You're reading the blog of Space Dolphin Labs, a software consultancy.

My Arsenal


2015-6-7 by Kerrie Durham

In about a week I will be taking a one way flight to Lima, Peru armed with nothing more than a daypack and the smallest Dell Chromebook I have ever seen. For the past month before my trip I have been familiarizing myself with the chromebook and with Chris Pine’s Learn to Program (second edition).

The Technology: Dell CRM3120-1667BLK 11.6" Chromebook

This has been my favorite laptop that I have ever used. Granted, I haven’t used more than probably 3 clunky old laptops but I can gaurantee that this is undoubtably my favorite. It’s small, fast, spill proof (incredibly important when it comes to me), and it isn’t loaded down with stupid and unecessary programs. All this for the price $199.99 on Amazon which makes it a steal unless you’re planning to use it for gaming…but I don’t know much about that since I’m all about the Xbox. So far this laptop has worked great for the few things that I need a laptop to do; browse reddit, code Ruby, watch Archer, and stream…videos. Thankfully my friend James Gibson was able to install chroot in order for us to play with the linux system and install Ruby. If anyone is interested in the chromebook, here’s the link for it on Amazon

Front view Back view

Knowledge is Power: Learn to Program second edition by Chris Pine

When James first lent me this book, it was pristine and the spine unbroken. Now it lays here, dog-eared, marked, highlighted, and coffee stained (that’s why the spill-proof laptop was so valuable). I have read it cover to cover and overall I would give it an excellent rating. The beginning 8 chapters are phenomenal; easy to read and even made me chuckle. His smooth writing and horrible jokes made the book fun and actually motivated me to do the challenging assignments at the end of each chapter. However, chapter 9 left me feeling abandoned and inccapable as he leaped into more complicated coding without any actual teaching. Chapter 9 and on had me pulling my hair and asking my friends for help constantly because in my mind it was either sink or swim. However, I kept at it and when I finished the book I definitely beleived that the book was 100% worth it. It serves as an excellent reference guide and opened the door to how coders think and the problems they face. It also served as an excellent foundation to someone who has never had an inkling of coding before in her life.

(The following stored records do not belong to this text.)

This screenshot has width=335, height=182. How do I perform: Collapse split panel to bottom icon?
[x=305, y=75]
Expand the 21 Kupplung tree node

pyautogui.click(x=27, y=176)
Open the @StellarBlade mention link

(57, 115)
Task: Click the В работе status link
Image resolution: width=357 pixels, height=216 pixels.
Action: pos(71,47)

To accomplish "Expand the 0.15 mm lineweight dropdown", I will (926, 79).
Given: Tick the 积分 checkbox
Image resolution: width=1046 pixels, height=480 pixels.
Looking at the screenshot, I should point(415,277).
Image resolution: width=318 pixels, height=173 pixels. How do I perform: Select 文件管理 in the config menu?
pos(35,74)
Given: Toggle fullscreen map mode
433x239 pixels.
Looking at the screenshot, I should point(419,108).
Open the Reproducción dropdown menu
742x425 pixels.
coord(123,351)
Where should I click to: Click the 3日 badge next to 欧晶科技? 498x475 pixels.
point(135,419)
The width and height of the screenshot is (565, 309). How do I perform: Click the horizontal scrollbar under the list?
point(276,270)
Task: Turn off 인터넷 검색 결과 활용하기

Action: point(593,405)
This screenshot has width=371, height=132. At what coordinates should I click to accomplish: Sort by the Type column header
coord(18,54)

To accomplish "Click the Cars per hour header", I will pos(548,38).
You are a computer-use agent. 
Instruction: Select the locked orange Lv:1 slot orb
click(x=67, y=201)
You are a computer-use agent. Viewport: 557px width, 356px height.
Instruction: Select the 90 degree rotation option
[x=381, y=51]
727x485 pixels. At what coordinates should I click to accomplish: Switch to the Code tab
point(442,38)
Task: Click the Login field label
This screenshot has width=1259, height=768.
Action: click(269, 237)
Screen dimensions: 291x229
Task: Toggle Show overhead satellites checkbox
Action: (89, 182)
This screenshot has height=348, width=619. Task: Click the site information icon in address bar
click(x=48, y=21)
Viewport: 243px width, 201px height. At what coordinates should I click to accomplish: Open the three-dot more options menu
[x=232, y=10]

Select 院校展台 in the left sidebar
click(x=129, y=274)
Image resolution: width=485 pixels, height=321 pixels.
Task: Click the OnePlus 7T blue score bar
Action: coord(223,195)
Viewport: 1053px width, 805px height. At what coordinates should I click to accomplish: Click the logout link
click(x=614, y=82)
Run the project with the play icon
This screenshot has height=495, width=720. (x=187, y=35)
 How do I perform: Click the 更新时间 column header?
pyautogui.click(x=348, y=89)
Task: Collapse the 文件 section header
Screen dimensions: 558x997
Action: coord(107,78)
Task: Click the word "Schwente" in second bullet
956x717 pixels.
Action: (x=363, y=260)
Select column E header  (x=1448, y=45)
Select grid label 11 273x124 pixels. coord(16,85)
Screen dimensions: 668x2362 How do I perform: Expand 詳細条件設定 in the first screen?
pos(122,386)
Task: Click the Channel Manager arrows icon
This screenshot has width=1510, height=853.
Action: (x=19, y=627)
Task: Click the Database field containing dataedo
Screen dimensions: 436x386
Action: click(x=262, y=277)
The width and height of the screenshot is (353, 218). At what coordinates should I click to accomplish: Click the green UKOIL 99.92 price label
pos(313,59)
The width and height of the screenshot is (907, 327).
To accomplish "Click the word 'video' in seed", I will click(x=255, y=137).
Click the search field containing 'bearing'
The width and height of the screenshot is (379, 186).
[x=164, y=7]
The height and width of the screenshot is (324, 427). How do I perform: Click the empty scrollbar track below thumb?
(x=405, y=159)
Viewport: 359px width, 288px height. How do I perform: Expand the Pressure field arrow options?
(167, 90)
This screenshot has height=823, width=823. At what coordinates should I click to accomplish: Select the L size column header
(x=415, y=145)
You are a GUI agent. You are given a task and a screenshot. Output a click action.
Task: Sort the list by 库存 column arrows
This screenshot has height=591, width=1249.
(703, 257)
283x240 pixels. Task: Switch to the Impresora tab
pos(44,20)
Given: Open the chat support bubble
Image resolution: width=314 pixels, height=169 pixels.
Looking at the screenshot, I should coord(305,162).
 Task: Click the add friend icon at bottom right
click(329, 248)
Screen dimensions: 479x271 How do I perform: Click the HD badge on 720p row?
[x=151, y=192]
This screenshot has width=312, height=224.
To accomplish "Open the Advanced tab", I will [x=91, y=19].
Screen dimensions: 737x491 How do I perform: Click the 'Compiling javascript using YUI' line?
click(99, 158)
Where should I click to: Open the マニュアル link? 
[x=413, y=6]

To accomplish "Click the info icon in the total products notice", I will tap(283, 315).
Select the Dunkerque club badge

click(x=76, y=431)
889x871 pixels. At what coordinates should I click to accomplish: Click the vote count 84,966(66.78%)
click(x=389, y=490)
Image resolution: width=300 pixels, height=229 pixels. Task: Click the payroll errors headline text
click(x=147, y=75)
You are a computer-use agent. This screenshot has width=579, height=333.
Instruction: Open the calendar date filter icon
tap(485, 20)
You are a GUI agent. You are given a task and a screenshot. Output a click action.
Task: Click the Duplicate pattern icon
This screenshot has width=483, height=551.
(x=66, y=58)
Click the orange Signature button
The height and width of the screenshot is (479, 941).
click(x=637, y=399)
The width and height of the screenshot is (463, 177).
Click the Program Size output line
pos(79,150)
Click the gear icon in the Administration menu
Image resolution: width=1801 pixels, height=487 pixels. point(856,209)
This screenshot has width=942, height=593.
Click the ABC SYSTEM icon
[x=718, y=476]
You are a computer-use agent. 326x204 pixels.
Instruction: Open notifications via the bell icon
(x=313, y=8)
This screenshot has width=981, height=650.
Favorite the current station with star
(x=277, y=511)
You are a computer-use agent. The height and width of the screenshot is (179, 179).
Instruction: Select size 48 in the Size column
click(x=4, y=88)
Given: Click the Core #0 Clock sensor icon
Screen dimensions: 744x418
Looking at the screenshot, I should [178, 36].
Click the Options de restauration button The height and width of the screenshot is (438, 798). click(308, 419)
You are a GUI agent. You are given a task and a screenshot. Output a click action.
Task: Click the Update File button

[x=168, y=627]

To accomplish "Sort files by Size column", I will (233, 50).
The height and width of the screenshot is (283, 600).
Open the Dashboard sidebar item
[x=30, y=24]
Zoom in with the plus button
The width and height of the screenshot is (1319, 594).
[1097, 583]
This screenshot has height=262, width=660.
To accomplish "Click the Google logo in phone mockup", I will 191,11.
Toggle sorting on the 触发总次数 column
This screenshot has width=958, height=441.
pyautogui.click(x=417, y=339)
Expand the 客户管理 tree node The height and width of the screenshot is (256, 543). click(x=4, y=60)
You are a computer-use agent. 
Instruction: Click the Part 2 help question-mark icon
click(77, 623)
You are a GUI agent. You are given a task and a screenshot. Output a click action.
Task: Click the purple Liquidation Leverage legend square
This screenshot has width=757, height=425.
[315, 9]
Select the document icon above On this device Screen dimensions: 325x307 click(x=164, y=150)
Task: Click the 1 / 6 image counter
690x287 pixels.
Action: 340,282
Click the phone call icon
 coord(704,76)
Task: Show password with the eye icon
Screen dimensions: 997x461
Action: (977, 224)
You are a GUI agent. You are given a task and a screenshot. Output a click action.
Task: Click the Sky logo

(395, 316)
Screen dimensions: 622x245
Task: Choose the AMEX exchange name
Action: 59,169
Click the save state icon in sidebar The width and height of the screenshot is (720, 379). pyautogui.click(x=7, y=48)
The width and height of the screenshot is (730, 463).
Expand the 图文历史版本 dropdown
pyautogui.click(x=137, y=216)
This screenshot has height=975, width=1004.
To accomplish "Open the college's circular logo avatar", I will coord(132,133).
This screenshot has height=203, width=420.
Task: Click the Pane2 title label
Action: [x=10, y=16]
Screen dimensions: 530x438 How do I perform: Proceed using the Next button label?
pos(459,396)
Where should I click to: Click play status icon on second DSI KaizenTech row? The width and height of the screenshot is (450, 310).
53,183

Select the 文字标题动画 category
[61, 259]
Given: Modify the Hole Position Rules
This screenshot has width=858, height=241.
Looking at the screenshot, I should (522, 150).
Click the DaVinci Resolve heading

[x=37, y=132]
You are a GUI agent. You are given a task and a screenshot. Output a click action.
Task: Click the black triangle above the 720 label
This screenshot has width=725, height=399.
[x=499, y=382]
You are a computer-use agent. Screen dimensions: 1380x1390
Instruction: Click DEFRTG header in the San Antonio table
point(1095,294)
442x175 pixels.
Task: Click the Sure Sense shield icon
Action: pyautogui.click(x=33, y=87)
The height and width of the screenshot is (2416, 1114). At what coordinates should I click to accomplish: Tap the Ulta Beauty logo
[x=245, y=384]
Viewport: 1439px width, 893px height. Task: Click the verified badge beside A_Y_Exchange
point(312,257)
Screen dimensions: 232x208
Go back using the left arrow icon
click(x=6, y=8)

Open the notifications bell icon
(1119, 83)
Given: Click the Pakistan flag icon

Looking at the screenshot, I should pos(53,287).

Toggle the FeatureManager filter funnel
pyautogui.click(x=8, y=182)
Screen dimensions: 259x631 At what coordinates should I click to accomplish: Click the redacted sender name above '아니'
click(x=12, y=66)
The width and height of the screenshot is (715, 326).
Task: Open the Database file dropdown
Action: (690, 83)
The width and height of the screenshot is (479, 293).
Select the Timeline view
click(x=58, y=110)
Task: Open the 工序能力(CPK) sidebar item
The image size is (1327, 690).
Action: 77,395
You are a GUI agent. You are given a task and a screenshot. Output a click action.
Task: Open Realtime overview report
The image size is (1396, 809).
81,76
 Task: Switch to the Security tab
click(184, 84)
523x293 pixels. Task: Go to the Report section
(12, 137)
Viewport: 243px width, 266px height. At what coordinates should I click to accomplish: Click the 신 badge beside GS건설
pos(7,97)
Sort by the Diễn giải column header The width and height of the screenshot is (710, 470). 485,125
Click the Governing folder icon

His chapters and the concepts he covered are as follows:

  • Numbers - Integers and Floats
  • Strings
  • puts, gets, and chomp methods
  • branching
  • looping
  • arrays
  • Classes - hash class and time class
  • Methods that take and return procs

As a newbie coder, some of the concepts were harder than others. I’m still trying to wrap my head around arrays and how they exactly work. But overall, I must say thanks to Chris Pine for his excellent introduction.

Thanks Pine!

In a few days I will be using another book/source in order to continue learning while in Peru. I definitely still have a lot of qustions that hopefully I’ll figure out as I learn more about Ruby, such as what is YAML and why do developers love recursive acronyms so much?


Kerrie Durham is a fourth year student of linguistics at the University of Florida. She has traveled to five continents and is now embarking on her first trip into the world of Ruby.